On August 31, 1940, the corporation was dissolved. The assets of the corporation were appraised at that time at their book value and no allowance was made for good will. On October 9, 1940, the petitioner, Lucy M. Lawton, Norman B. Lawton, Leonard B. Lawton, Dorothy K. Whiton, Vivian Stanley, and William Blakley executed an instrument denominated "Articles of CoPartnership," the material provisions of which follow:

1. The name of this copartnership is Star Cutter Company.

2. The place of business is 10040 Freeland Avenue, Detroit, Michigan.

*196 3. The members thereof are:

Howard B. Lawton

Lucy M. Lawton

Norman B. Lawton

Leonard B. Lawton

Dorothy K. Lawton

Vivian M. Stanley

William G. Blakley

4. The interest of each member in said copartnership is as follows:

Howard B. Lawton15%
Lucy M. Lawton15%
Norman B. Lawton15%
Leonard B. Lawton15%
Dorothy K. Lawton15%
Vivian M. Stanley15%
William G. Blakley10%

5. The capital consists of all assets of the former Star Cutter Company, a Michigan Corporation, which was engaged in business at the same place, recently dissolved, which assets, subject to outstanding obligations, have been deeded and assigned by it to this copartnership.

* _EXCERPTED DATA_
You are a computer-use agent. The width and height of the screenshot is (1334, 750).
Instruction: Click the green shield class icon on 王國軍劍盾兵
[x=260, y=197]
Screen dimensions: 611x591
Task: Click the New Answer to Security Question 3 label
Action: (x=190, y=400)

* * *

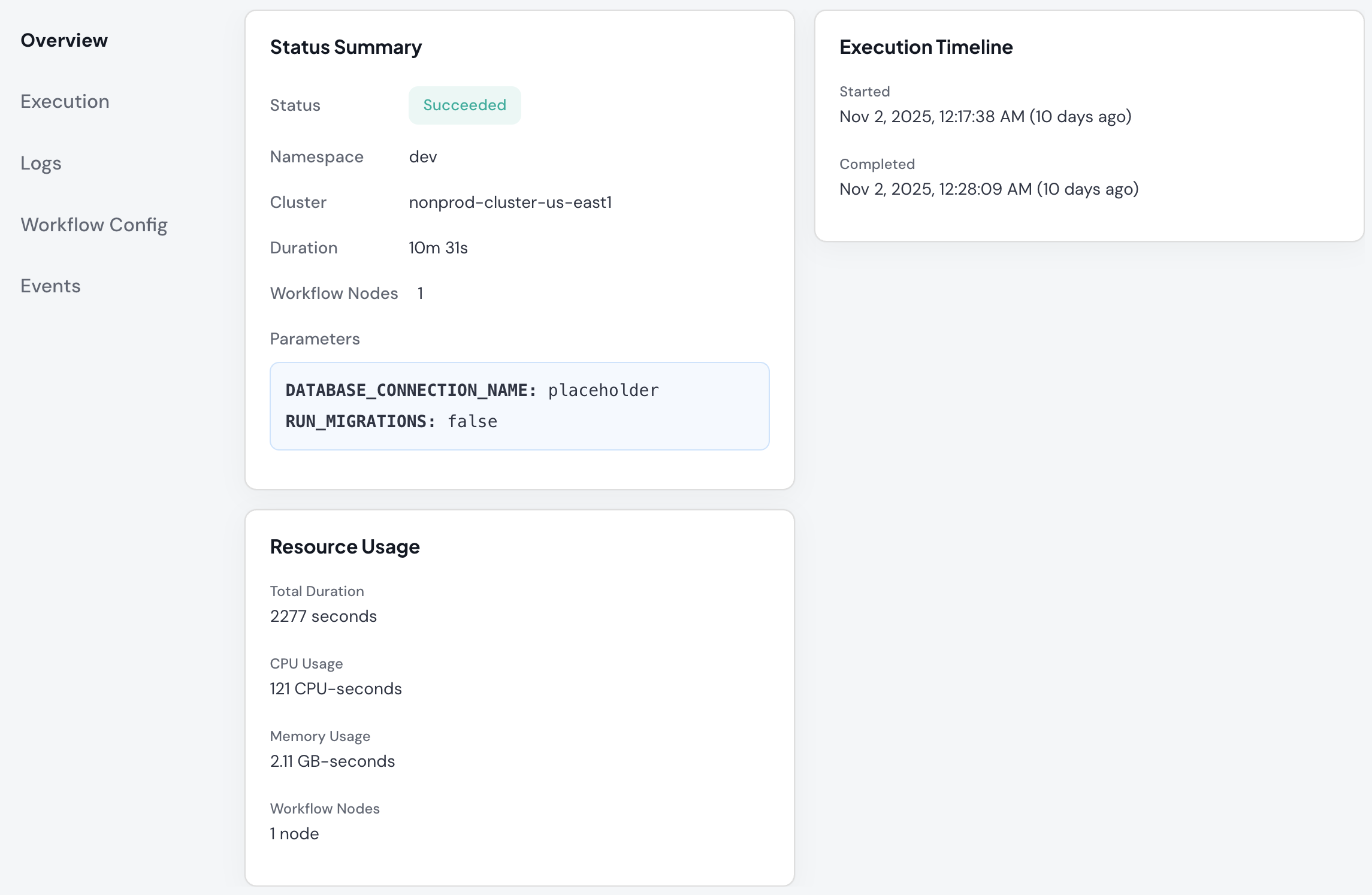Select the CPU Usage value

* _CHALLENGE_
In the passage on the Star Cutter Company copartnership, what address do the articles give as the place of business?

* _FULL RESPONSE_
10040 Freeland Avenue, Detroit, Michigan.